• [文本段落]
########

用高斯算术几何平均数计算gamma(1/4)

永远

\(\displaystyle\begin{align}\frac{\pi }{{2M\left( {1,\sqrt 2 } \right)}} &= \int_0^{\frac{\pi }{2}} {\frac{{d\theta }}{{\sqrt {{{\cos }^2}\theta  + 2{{\sin }^2}\theta } }}} \\
&= \int_0^{\frac{\pi }{2}} {\frac{{d\theta }}{{\sqrt {1 + {{\sin }^2}\theta } }}} \\
&= \int_0^1 {\frac{{d(\arcsin t)}}{{\sqrt {1 + {t^2}} }}} \\
&= \int_0^1 {\frac{{dt}}{{\sqrt {1 - {t^2}} \sqrt {1 + {t^2}} }}} \\
&= \int_0^1 {\frac{{dt}}{{\sqrt {1 - {t^4}} }}} \\
&= \int_0^1 {\frac{{d(\sqrt[4]{x})}}{{\sqrt {1 - x} }}} \\
&= \int_0^1 {\frac{{\frac{1}{4}{x^{ - \frac{3}{4}}}dx}}{{\sqrt {1 - x} }}} \\
&= \frac{1}{4}\int_0^1 {{x^{ - \frac{3}{4}}}{{(1 - x)}^{ - \frac{1}{2}}}} dx\\
&= \frac{1}{4}B(\frac{1}{4},\frac{1}{2})\\
&= \frac{1}{4}\frac{{\Gamma (\frac{1}{4})\Gamma (\frac{1}{2})}}{{\Gamma (\frac{1}{4} + \frac{1}{2})}}\\
&= \frac{{\sqrt \pi  }}{4}\frac{{\Gamma (\frac{1}{4})}}{{\Gamma (\frac{3}{4})}}\\
&= \frac{{\sqrt \pi  }}{4}\frac{{{\Gamma ^2}(\frac{1}{4})}}{{\sqrt 2 \pi }}\\
&= \frac{{{\Gamma ^2}(\frac{1}{4})}}{{4\sqrt {2\pi } }}
\end{align}\)

########

• [已知信息]
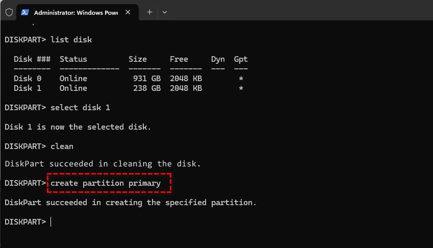Click 'Disk 1 is now the selected disk' message
This screenshot has height=248, width=433.
78,127
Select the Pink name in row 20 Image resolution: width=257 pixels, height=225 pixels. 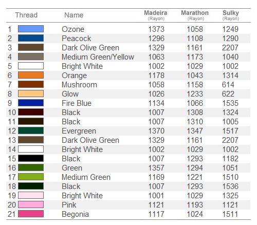(69, 205)
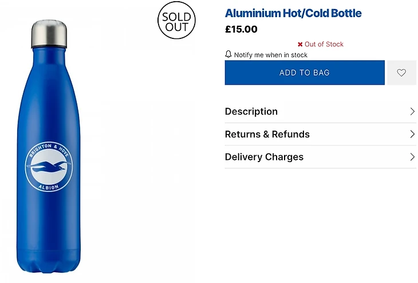The height and width of the screenshot is (283, 418).
Task: Click the Brighton & Hove Albion crest
Action: pos(49,166)
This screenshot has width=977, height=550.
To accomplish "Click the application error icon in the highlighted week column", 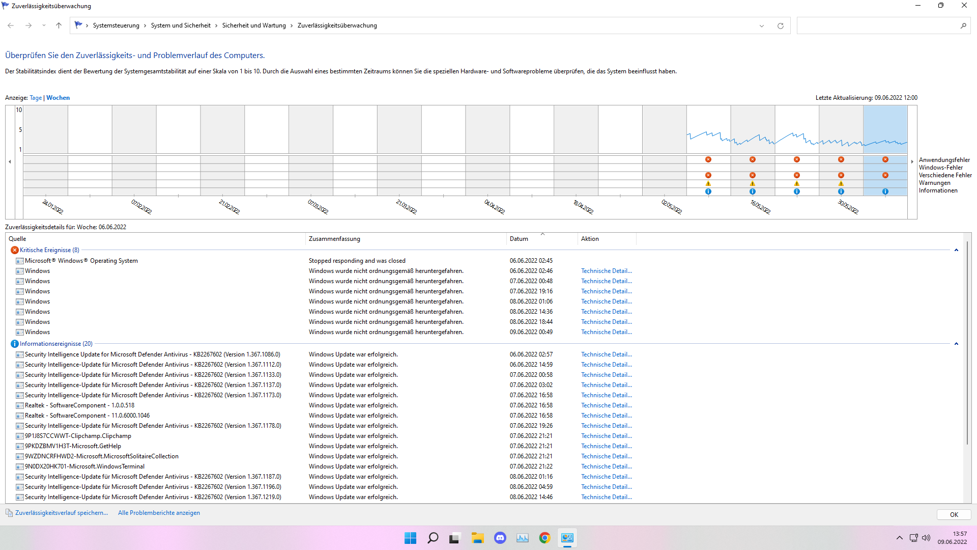I will click(885, 159).
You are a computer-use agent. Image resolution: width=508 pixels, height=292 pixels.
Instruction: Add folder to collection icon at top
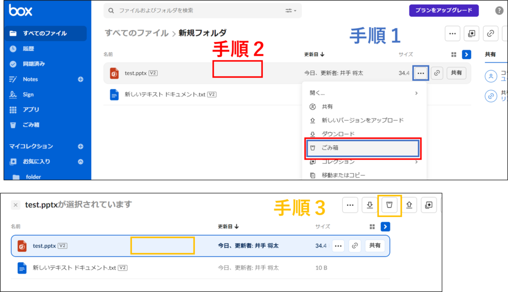click(x=471, y=33)
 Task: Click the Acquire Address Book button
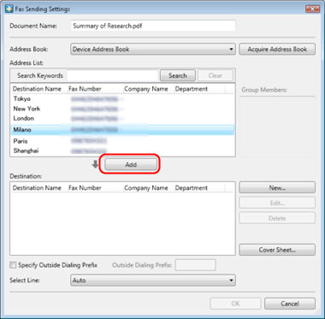tap(277, 49)
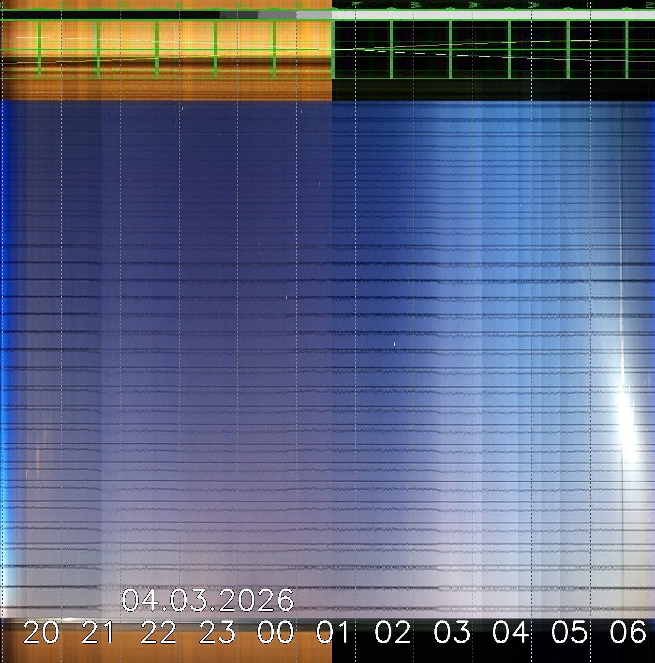This screenshot has width=655, height=663.
Task: Select the 00 midnight hour label
Action: coord(276,633)
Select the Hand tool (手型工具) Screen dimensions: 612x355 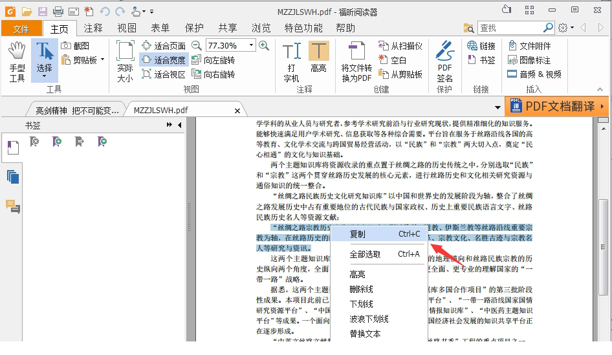click(17, 61)
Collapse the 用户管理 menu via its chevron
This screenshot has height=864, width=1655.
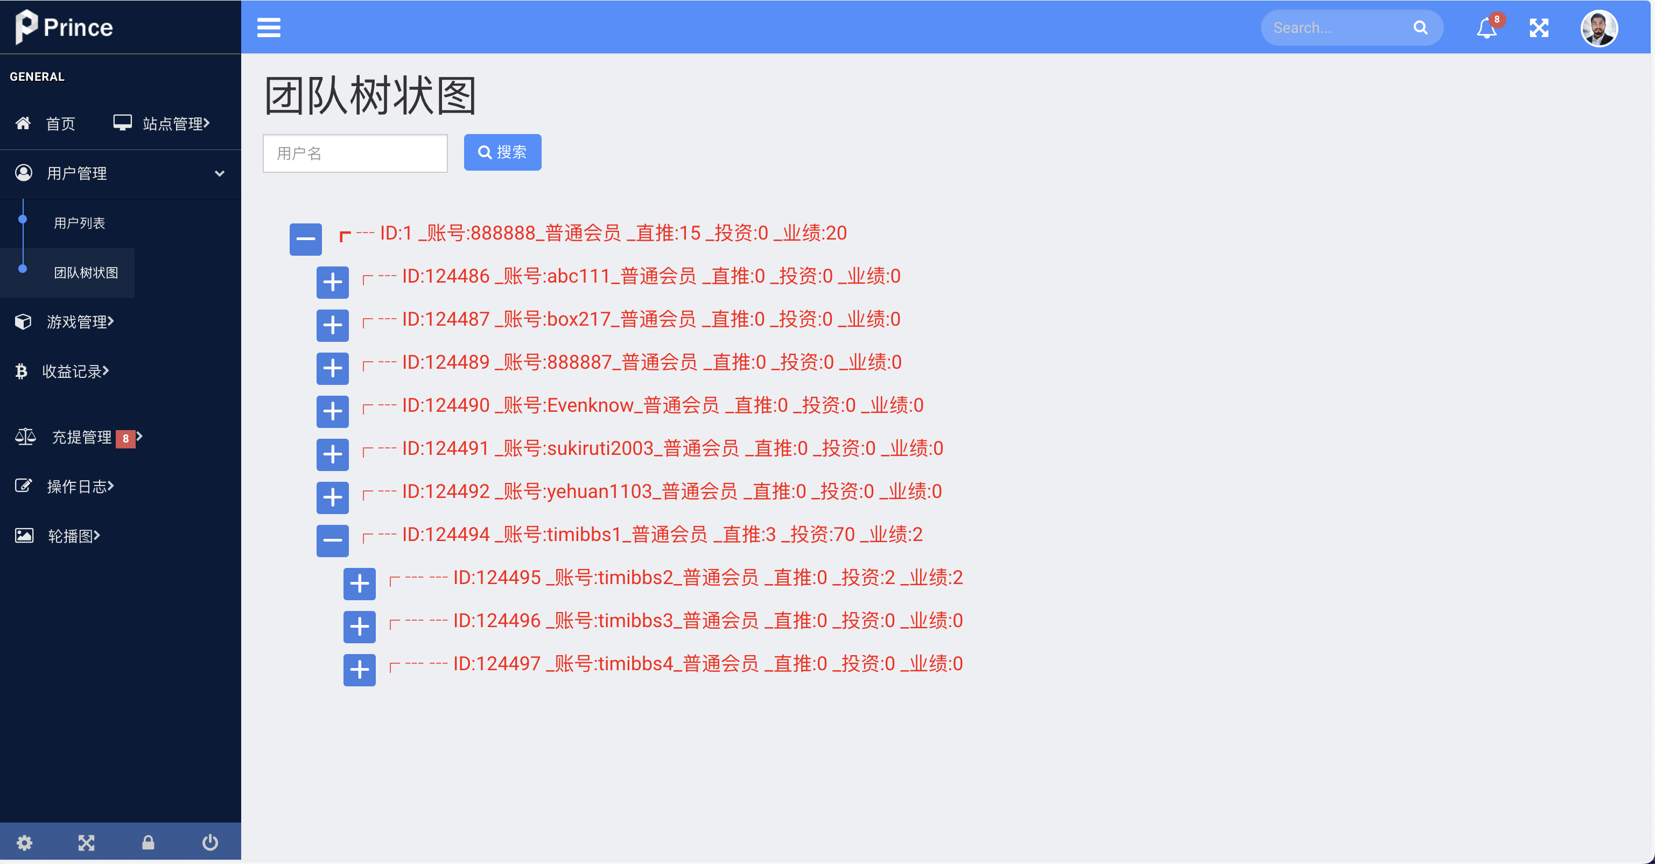point(219,173)
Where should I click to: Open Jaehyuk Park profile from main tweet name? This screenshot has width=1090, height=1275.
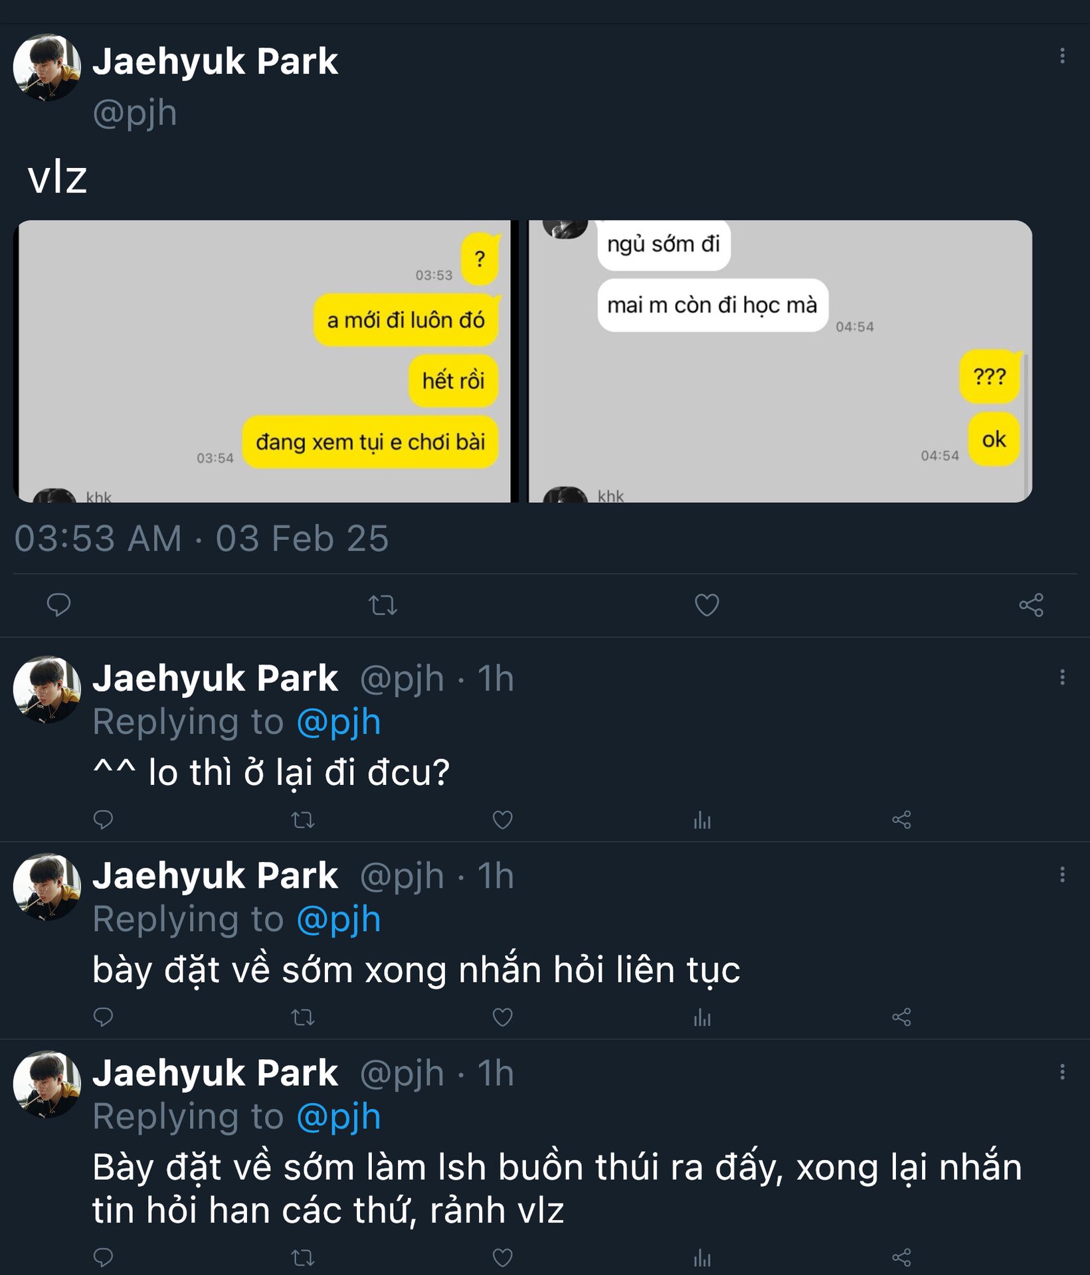coord(215,62)
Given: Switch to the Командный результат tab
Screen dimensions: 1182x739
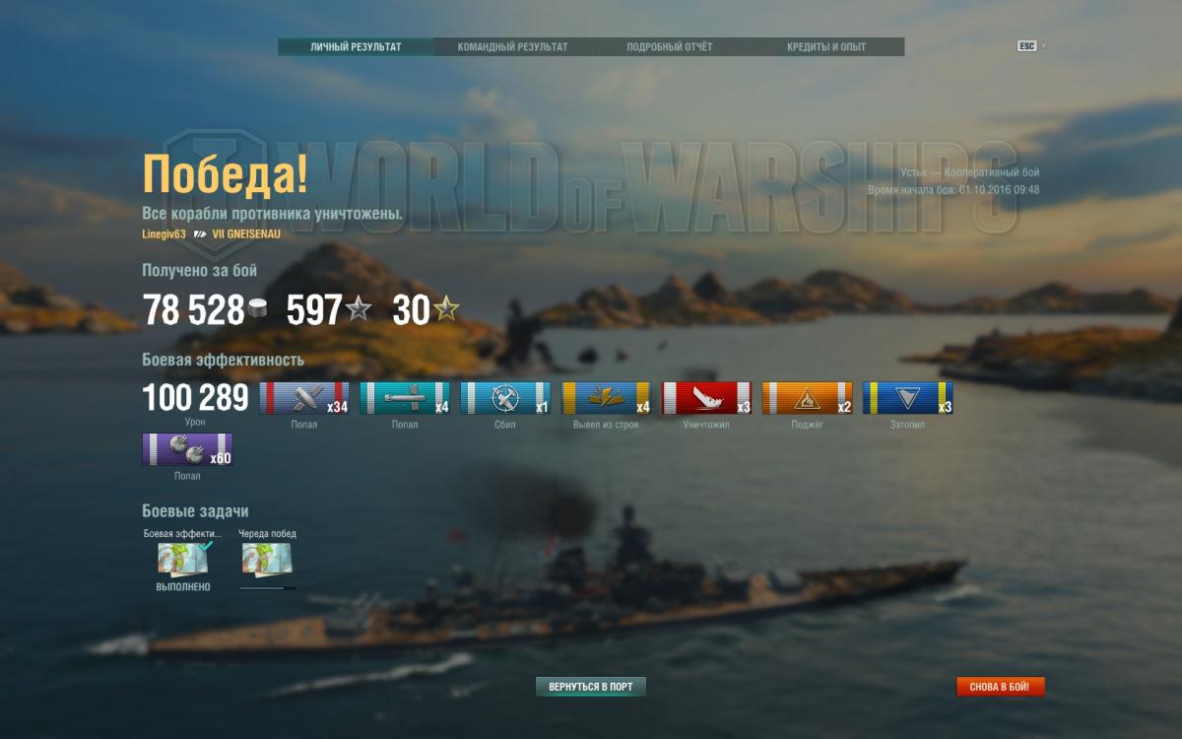Looking at the screenshot, I should (x=512, y=46).
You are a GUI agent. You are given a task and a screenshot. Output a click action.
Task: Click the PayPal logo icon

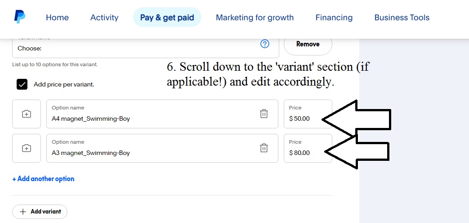point(20,17)
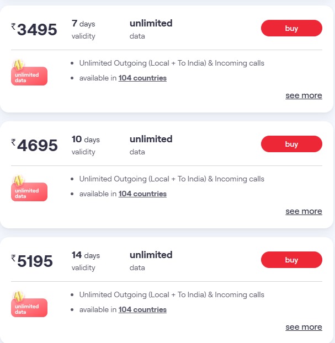The image size is (335, 343).
Task: Expand see more on the ₹3495 plan
Action: [x=304, y=95]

########

续写关于用高斯算术几何平均数计算gamma(1/4)的推导，从末行等式之后接着写。

\(\displaystyle\boxed{\frac{\pi }{{2M\left( {1,\sqrt 2 } \right)}} = \frac{{{\Gamma ^2}(\frac{1}{4})}}{{4\sqrt {2\pi } }} \Longrightarrow \Gamma (\frac{1}{4}) = \sqrt {\frac{{2\pi \sqrt {2\pi } }}{{M\left( {1,\sqrt 2 } \right)}}} } \)